=== Extracted records ===

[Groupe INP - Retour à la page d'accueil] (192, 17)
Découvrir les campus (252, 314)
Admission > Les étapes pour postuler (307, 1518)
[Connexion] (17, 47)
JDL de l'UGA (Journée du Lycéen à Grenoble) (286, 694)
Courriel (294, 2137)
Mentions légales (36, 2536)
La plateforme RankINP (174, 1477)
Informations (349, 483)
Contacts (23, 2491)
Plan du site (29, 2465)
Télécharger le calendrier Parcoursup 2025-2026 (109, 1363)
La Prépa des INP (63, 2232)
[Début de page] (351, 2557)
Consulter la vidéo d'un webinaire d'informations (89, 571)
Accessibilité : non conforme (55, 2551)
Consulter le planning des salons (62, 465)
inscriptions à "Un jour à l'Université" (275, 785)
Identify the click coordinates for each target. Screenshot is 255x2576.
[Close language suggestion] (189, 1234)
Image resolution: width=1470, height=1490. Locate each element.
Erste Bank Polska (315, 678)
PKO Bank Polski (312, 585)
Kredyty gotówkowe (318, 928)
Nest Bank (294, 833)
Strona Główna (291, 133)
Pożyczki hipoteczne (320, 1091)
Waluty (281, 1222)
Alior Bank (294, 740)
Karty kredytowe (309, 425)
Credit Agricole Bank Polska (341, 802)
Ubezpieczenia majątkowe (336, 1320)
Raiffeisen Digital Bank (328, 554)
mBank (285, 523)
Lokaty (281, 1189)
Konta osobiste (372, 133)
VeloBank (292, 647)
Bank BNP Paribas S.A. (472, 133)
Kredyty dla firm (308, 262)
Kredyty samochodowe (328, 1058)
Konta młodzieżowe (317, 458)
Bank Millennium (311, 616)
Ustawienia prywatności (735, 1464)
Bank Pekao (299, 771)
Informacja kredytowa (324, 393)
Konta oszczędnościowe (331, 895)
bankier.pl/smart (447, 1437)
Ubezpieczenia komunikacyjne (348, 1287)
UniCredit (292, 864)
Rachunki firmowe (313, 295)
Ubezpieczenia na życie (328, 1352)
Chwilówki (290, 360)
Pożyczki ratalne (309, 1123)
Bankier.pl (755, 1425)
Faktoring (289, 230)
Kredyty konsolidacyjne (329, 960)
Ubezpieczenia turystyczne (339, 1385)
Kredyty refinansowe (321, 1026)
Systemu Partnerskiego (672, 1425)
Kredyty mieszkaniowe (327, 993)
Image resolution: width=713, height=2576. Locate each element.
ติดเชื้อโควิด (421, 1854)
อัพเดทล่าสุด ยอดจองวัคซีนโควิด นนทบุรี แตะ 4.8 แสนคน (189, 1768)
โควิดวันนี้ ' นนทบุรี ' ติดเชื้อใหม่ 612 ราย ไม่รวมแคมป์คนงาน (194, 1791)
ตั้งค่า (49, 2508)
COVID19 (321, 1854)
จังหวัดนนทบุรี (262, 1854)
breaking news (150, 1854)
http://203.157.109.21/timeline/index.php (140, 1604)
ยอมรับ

===

* [Exercise prompt] Restate, please, word for word the span of records running from the first line to the line bearing "Ubezpieczenia majątkowe (336, 1320)", both included, and nothing outside it.

* [Problem solution]
[Groupe INP - Retour à la page d'accueil] (192, 17)
Découvrir les campus (252, 314)
Admission > Les étapes pour postuler (307, 1518)
[Connexion] (17, 47)
JDL de l'UGA (Journée du Lycéen à Grenoble) (286, 694)
Courriel (294, 2137)
Mentions légales (36, 2536)
La plateforme RankINP (174, 1477)
Informations (349, 483)
Contacts (23, 2491)
Plan du site (29, 2465)
Télécharger le calendrier Parcoursup 2025-2026 (109, 1363)
La Prépa des INP (63, 2232)
[Début de page] (351, 2557)
Consulter la vidéo d'un webinaire d'informations (89, 571)
Accessibilité : non conforme (55, 2551)
Consulter le planning des salons (62, 465)
inscriptions à "Un jour à l'Université" (275, 785)
Identify the click coordinates for each target. Screenshot is 255x2576.
[Close language suggestion] (189, 1234)
Image resolution: width=1470, height=1490. Locate each element.
Erste Bank Polska (315, 678)
PKO Bank Polski (312, 585)
Kredyty gotówkowe (318, 928)
Nest Bank (294, 833)
Strona Główna (291, 133)
Pożyczki hipoteczne (320, 1091)
Waluty (281, 1222)
Alior Bank (294, 740)
Karty kredytowe (309, 425)
Credit Agricole Bank Polska (341, 802)
Ubezpieczenia majątkowe (336, 1320)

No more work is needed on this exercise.